The strategic game changer project CPEC is the biggest ever investment for both China and Pakistan. It aims to connect the Gwadar port in south-western Pakistan to China’s north-western autonomous region of Xinjiang via a network of highways, railways and pipeline to transport oil and gas. By and large, construction costs are estimated at $46 billion, which is roughly 20 percent of Pakistan’s annual GDP. Besides transport, the corridor will provide Pakistan with telecommunications and energy infrastructure as well. The corridor will go a long way in making Pakistan a better-off and powerful entity than ever before. China could also be trying to find alternative trade routes to bypass the Malacca straits, presently the only maritime route China can use to access the Middle East, Africa and Europe. Apart from being long it can be blockaded in times of war. This may be the reason China is also pursuing an eastern corridor to the Bay of Bengal, expected to pass through parts of Myanmar, Bangladesh and possibly India.

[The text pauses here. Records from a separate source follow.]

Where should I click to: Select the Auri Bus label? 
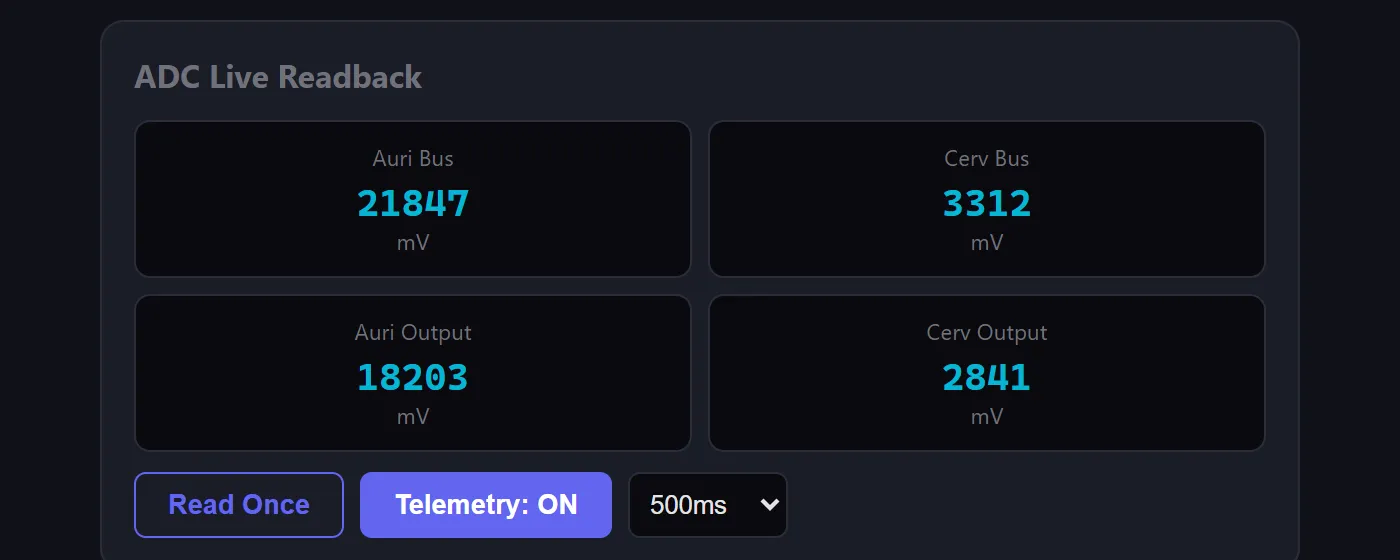(x=413, y=159)
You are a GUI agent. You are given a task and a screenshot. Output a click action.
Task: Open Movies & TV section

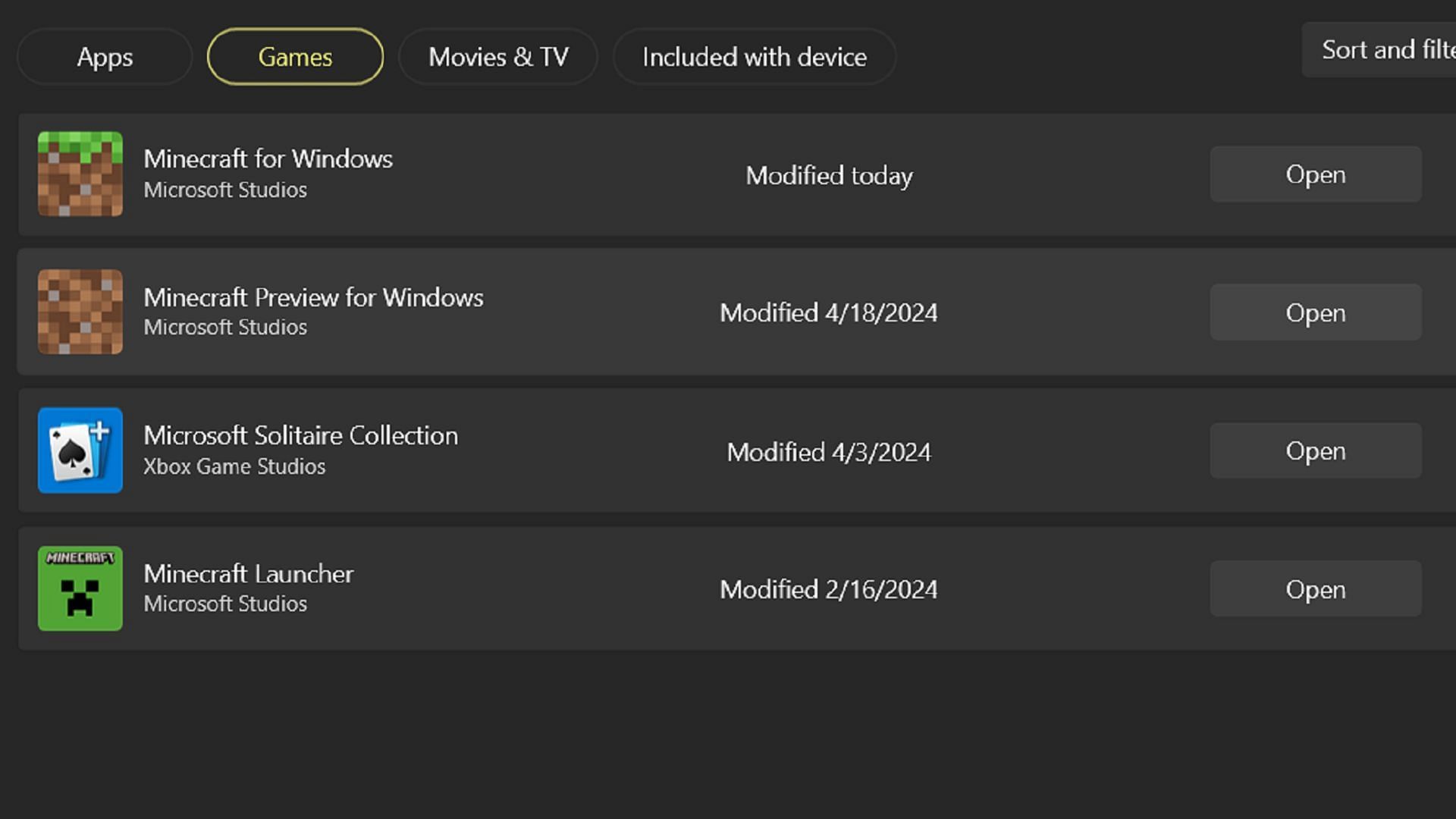[498, 57]
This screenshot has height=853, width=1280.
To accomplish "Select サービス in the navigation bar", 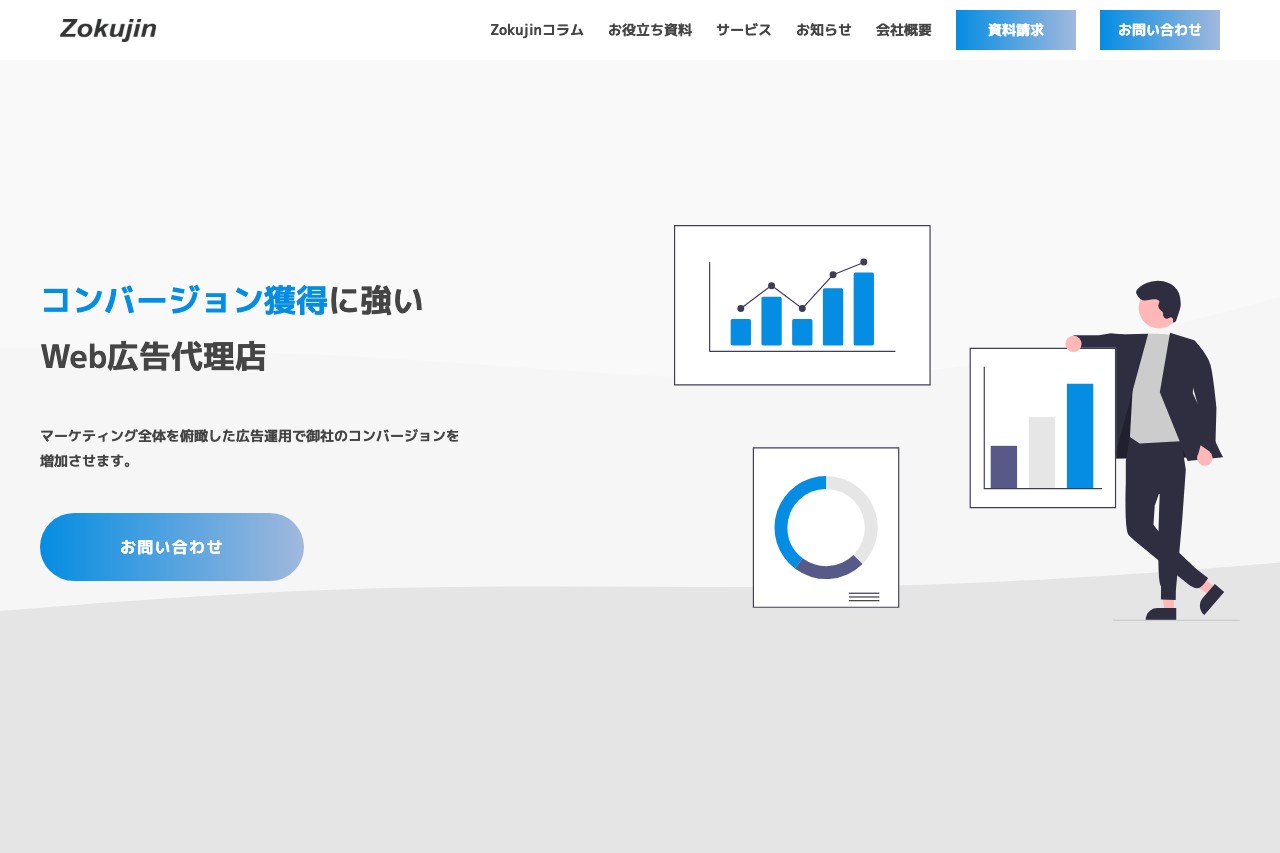I will (743, 30).
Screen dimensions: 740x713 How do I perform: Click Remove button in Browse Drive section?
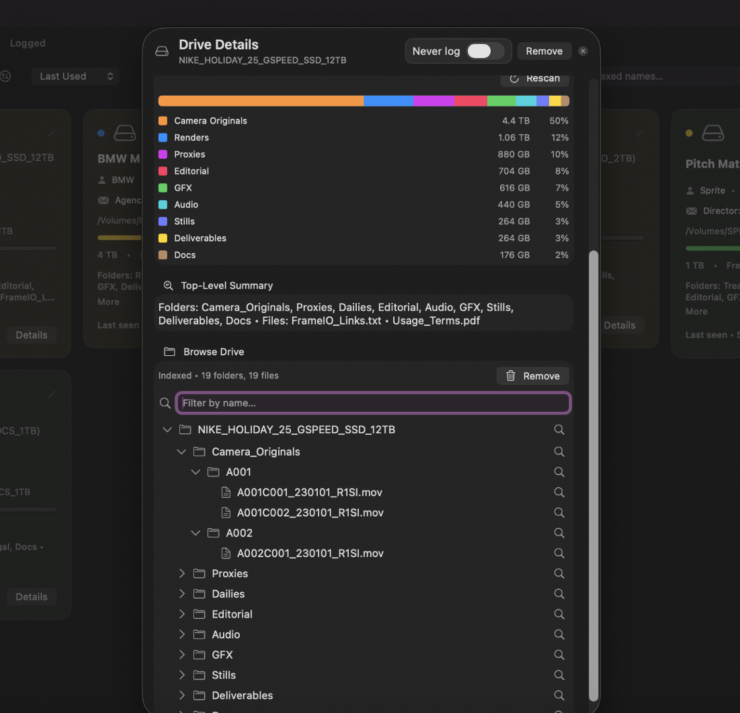point(532,376)
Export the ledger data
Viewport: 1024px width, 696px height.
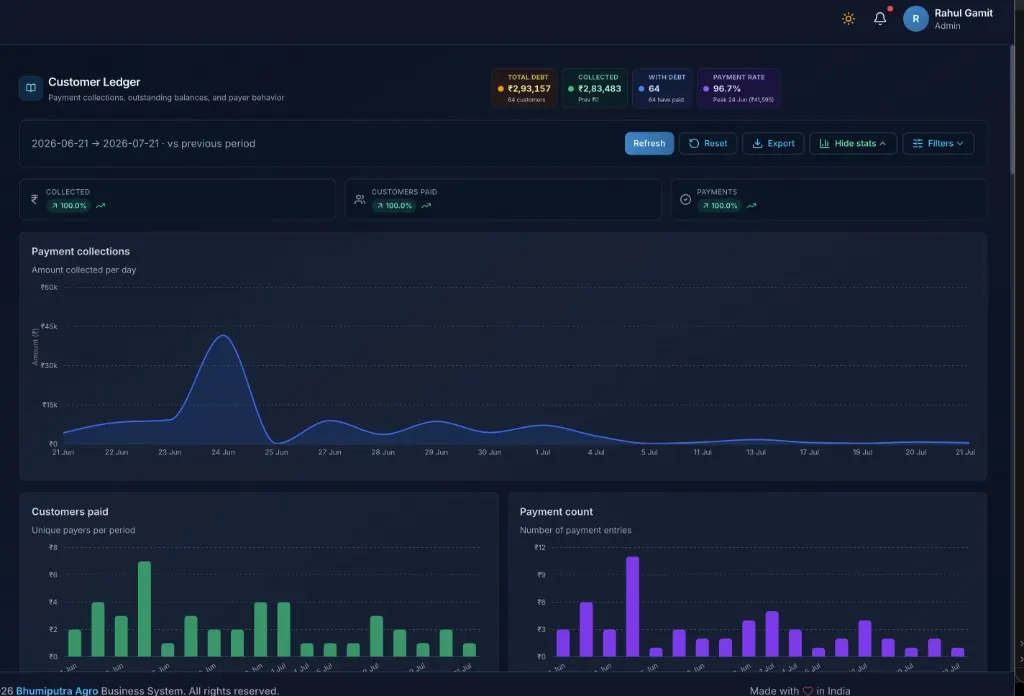pos(773,144)
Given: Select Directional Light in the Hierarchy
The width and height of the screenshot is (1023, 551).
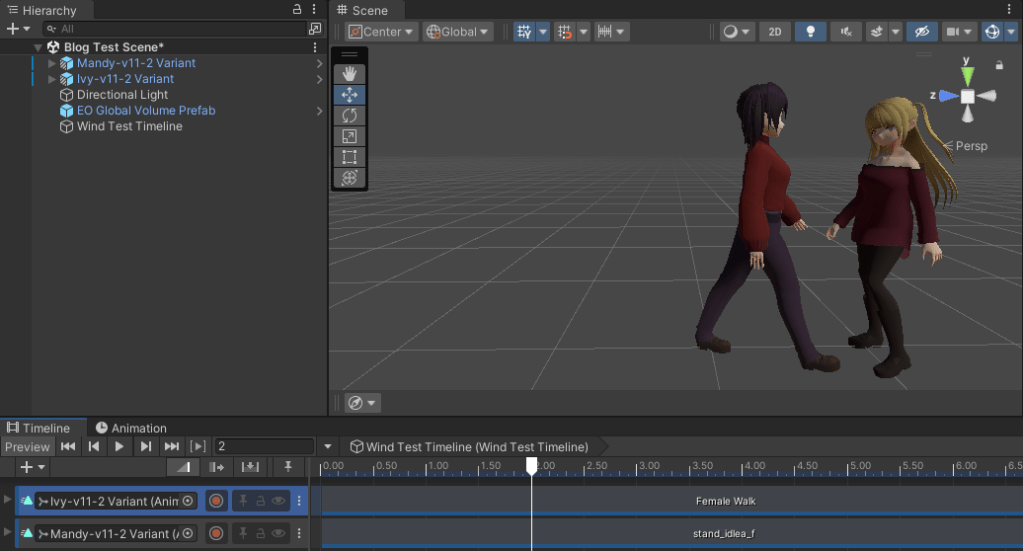Looking at the screenshot, I should (122, 95).
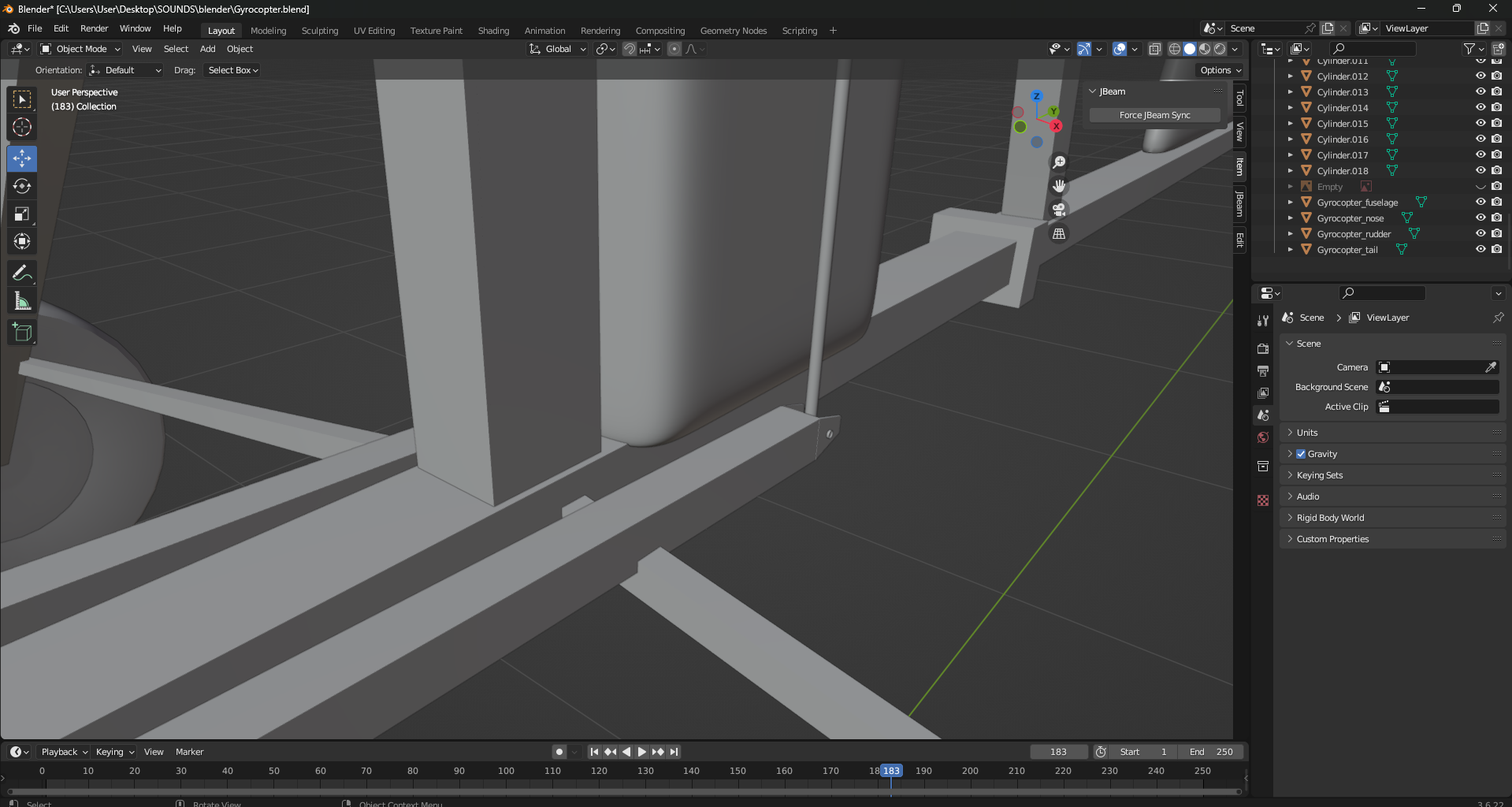1512x807 pixels.
Task: Hide Gyrocopter_fuselage using its eye icon
Action: (1480, 203)
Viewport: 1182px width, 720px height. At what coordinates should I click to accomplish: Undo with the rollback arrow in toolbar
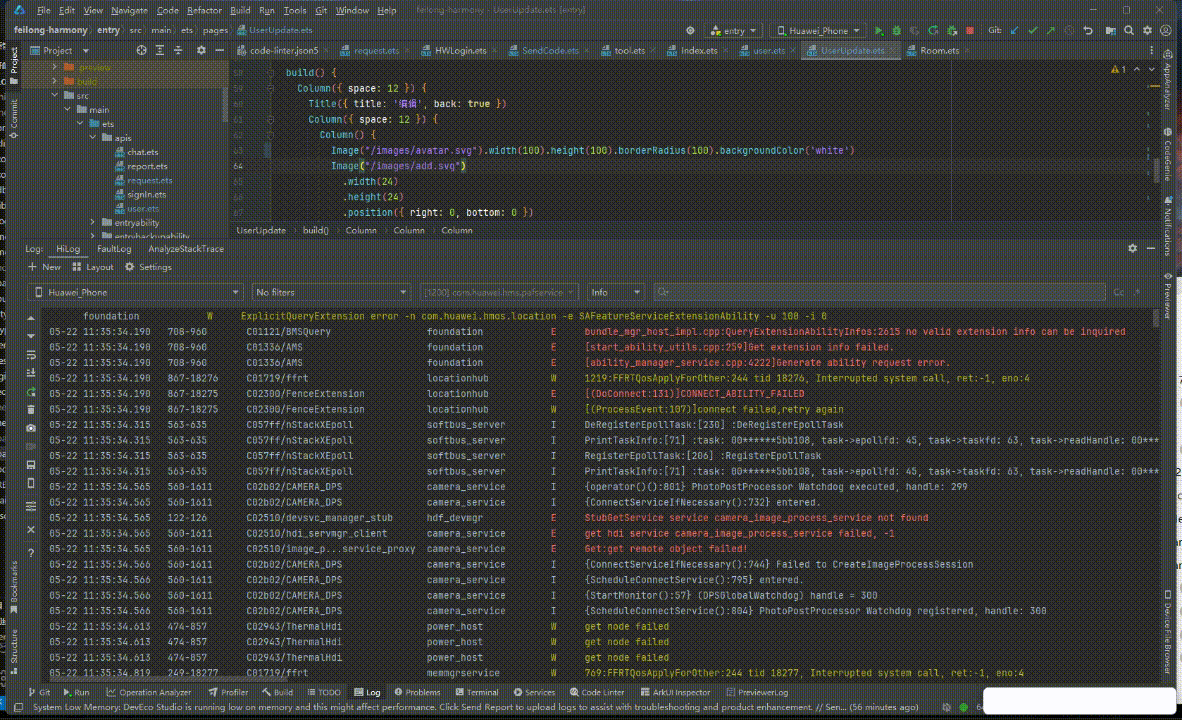coord(1088,31)
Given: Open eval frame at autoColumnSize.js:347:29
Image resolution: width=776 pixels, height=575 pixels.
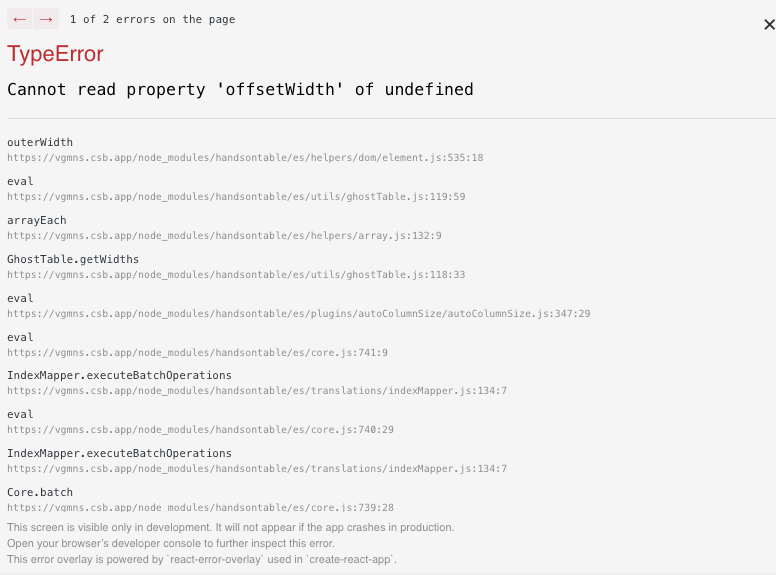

The security atmosphere inside Pakistan especially Balochistan poses numerous difficulties for CPEC. Starting from Kashgar, the project will pass through Gilgit-Baltistan and Khyber Pakhtunkhwa, followed by Balochistan. For that, government has decided to install 10,000 army personnel under the command of a major-general, whose primary objective will be to safeguard Chinese engineers and guard the entire trade route. The deployment of army personnel along the North Channel has already begun. This shows that the civilian and military leaderships despite differences over foreign policy are on the same page when it comes to this strategically vital project.
Between Gwadar and Kashgar the corridor passes through areas that are within striking range of Tehreek-e-Taliban Pakistan’s insurgents. Until recently they controlled territory along Pakistan’s north-western border with Afghanistan, and hosted the largest concentration of Uighur militants outside China. They still have a presence in the border region, though their sanctuaries have been disrupted by a Pakistani military operation that began last June. Similarly, the separatist rebellion in Balochistan where the port of Gwadar is situated remains a threat, and India, allegedly, aims to increase its support for the rebels via Afghanistan with the deliberate aim of blocking the Chinese corridor.
This is a crucial period for Pakistan. It is widely acknowledged that a high level of security is a prerequisite for sustainable CPEC development, and this is especially true in this current conflict situation. Pakistan’s history is rife with a civil-military conflict, and it has to end never more so than now, because it leaves unresolved the other problem inherent in the civil-military relationship: who decides and what they get to decide.
Focus of civil-military relations should be to ensure shared responsibility. There is a ‘Goldilocks’ relationship between the civil-military dynamic, and both too-much and too-little would be more likely to lead to military ineffectiveness. The real issue, however, is whether we can still have a military that can voice its opinion and provide expertise when necessary.